• Work instruction: Beneath this line is the data. Output exactly the lines from the line with "Where should I click to: Open the File" to the line with "You are a computer-use agent. 1805x1059", both ends included, and nothing more.

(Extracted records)
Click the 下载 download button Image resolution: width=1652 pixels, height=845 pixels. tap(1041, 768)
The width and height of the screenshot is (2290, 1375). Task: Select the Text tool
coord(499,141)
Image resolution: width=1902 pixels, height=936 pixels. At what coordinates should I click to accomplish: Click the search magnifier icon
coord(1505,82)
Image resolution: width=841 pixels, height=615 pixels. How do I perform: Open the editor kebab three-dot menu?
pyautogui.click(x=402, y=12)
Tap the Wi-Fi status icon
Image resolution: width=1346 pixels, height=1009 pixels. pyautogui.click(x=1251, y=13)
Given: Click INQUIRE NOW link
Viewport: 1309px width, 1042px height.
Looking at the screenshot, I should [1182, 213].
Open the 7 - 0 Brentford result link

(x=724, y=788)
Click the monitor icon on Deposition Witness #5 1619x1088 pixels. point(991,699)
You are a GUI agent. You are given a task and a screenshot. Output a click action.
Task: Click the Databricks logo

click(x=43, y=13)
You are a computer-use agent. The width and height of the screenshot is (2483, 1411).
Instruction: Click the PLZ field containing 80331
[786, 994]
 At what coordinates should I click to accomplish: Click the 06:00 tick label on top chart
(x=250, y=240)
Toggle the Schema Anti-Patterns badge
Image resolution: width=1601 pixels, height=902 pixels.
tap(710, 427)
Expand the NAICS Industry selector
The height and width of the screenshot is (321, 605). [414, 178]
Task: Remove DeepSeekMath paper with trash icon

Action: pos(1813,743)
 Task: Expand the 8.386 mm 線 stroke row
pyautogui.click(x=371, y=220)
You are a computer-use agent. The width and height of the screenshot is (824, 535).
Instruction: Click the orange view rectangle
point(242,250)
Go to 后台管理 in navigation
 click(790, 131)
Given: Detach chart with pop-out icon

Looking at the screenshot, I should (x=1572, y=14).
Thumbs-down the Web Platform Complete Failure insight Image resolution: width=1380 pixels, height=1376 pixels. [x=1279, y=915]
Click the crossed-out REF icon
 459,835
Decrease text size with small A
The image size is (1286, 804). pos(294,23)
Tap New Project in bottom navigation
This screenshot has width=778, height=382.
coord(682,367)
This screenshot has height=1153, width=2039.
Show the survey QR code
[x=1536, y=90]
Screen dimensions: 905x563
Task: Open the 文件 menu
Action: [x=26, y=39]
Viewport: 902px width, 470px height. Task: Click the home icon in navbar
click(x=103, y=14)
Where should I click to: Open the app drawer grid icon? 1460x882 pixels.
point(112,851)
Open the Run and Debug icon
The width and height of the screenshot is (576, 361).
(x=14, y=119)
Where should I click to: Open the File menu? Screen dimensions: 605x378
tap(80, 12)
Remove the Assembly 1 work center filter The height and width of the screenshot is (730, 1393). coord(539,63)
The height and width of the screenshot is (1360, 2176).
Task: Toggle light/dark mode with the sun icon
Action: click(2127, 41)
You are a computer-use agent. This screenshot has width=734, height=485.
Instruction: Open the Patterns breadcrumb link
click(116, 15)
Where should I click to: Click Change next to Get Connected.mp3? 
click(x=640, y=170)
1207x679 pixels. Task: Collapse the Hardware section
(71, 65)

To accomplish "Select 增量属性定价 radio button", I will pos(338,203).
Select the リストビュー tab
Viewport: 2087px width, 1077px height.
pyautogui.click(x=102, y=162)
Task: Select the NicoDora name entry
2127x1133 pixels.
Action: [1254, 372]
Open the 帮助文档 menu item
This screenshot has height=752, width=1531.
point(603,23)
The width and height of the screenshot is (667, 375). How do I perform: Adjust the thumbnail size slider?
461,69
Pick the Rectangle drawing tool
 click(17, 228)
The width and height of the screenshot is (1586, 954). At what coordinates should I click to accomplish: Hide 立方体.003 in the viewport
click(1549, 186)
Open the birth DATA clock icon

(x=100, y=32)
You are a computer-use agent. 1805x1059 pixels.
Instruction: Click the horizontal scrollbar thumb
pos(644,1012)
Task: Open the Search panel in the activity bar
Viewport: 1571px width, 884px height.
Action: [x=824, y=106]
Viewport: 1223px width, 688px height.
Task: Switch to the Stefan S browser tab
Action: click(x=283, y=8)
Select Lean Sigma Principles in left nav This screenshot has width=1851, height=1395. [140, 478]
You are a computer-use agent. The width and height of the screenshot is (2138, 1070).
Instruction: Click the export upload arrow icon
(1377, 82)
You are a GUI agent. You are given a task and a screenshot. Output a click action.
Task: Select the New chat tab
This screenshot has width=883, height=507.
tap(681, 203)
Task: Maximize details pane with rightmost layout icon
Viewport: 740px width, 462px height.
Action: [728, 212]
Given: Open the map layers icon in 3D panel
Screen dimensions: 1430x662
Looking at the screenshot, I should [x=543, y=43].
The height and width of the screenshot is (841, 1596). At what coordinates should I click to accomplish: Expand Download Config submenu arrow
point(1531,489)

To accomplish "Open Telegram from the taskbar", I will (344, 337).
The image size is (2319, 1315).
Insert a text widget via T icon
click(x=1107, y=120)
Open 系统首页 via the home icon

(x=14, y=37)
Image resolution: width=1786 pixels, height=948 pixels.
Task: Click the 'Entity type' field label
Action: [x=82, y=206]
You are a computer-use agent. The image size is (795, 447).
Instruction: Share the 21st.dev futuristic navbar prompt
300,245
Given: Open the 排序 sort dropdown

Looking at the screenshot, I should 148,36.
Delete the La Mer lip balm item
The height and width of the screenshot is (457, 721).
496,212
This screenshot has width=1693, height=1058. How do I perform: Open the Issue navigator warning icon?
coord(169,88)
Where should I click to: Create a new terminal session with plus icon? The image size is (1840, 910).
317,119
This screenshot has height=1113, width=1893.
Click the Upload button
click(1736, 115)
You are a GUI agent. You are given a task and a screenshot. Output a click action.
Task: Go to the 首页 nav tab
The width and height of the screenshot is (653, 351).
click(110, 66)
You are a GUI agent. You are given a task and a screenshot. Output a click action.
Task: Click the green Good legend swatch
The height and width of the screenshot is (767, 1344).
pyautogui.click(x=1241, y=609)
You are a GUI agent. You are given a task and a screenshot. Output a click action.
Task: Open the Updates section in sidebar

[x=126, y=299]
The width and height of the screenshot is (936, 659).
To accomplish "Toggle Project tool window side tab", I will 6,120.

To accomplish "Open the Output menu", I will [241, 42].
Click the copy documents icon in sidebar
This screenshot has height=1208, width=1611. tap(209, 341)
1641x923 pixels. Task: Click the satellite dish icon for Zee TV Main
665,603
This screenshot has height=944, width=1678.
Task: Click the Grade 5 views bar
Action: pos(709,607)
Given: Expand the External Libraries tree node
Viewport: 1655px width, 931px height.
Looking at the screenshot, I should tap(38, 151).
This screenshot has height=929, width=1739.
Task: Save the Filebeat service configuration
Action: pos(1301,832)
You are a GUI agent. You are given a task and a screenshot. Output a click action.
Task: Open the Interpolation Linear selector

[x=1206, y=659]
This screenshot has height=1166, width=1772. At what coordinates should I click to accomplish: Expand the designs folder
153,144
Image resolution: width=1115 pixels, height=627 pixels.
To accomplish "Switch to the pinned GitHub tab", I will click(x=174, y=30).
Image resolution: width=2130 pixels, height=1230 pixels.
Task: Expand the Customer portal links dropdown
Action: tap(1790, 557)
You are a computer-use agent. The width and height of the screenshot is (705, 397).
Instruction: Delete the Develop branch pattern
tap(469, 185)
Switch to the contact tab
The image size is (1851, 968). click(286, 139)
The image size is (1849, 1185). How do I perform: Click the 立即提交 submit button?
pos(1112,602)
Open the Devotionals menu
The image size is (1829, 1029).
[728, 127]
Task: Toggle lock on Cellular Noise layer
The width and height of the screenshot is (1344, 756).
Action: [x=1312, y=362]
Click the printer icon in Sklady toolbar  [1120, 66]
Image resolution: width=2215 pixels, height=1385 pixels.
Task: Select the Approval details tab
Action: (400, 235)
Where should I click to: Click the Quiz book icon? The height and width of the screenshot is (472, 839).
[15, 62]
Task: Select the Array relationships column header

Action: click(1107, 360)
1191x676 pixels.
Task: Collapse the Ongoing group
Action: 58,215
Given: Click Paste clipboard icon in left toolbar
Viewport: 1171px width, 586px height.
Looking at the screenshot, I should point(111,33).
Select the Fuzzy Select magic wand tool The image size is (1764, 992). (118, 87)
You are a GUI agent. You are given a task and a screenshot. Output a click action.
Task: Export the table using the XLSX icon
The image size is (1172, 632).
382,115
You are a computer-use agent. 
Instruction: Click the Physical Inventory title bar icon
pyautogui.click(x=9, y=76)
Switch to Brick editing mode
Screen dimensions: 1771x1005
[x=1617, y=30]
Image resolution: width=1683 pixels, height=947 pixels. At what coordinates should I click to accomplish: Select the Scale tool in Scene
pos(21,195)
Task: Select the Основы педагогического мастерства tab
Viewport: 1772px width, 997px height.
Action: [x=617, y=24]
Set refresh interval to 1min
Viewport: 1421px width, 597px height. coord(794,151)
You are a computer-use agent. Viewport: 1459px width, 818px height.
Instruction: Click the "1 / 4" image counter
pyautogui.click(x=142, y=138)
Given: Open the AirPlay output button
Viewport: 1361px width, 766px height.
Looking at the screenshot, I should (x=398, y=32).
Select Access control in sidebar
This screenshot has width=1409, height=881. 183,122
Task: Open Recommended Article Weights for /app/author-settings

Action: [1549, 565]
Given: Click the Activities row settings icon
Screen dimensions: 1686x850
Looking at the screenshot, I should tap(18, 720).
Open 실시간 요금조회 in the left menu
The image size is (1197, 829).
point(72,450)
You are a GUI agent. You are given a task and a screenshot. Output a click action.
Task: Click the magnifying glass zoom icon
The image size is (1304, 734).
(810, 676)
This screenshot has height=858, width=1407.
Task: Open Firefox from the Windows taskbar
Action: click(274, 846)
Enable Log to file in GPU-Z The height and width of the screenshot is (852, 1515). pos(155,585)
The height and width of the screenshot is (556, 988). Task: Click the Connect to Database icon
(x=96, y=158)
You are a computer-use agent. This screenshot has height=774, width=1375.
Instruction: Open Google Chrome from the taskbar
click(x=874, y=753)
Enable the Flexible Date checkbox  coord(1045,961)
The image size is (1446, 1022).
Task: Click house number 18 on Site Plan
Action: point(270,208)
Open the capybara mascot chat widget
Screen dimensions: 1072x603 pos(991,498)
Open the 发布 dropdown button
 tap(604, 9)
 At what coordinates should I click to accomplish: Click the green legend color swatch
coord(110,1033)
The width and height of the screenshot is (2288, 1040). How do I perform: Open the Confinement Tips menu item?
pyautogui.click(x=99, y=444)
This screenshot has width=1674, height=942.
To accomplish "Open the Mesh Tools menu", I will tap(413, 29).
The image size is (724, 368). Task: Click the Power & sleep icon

• The completed task:
Where should I click to: Open the File menu? Screen dimensions: 605x378
tap(80, 12)
Remove the Assembly 1 work center filter The height and width of the screenshot is (730, 1393). coord(539,63)
The height and width of the screenshot is (1360, 2176).
Task: Toggle light/dark mode with the sun icon
Action: click(2127, 41)
You are a computer-use agent. This screenshot has width=734, height=485.
Instruction: Open the Patterns breadcrumb link
click(116, 15)
Where should I click to: Click Change next to Get Connected.mp3? 
click(x=640, y=170)
1207x679 pixels. Task: Collapse the Hardware section
(71, 65)

To accomplish "Select 增量属性定价 radio button", I will pos(338,203).
Select the リストビュー tab
Viewport: 2087px width, 1077px height.
pyautogui.click(x=102, y=162)
Task: Select the NicoDora name entry
2127x1133 pixels.
Action: [1254, 372]
Open the 帮助文档 menu item
This screenshot has height=752, width=1531.
point(603,23)
The width and height of the screenshot is (667, 375). How do I perform: Adjust the thumbnail size slider?
461,69
Pick the Rectangle drawing tool
 click(17, 228)
The width and height of the screenshot is (1586, 954). At what coordinates should I click to accomplish: Hide 立方体.003 in the viewport
click(1549, 186)
Open the birth DATA clock icon

(x=100, y=32)
You are a computer-use agent. 1805x1059 pixels.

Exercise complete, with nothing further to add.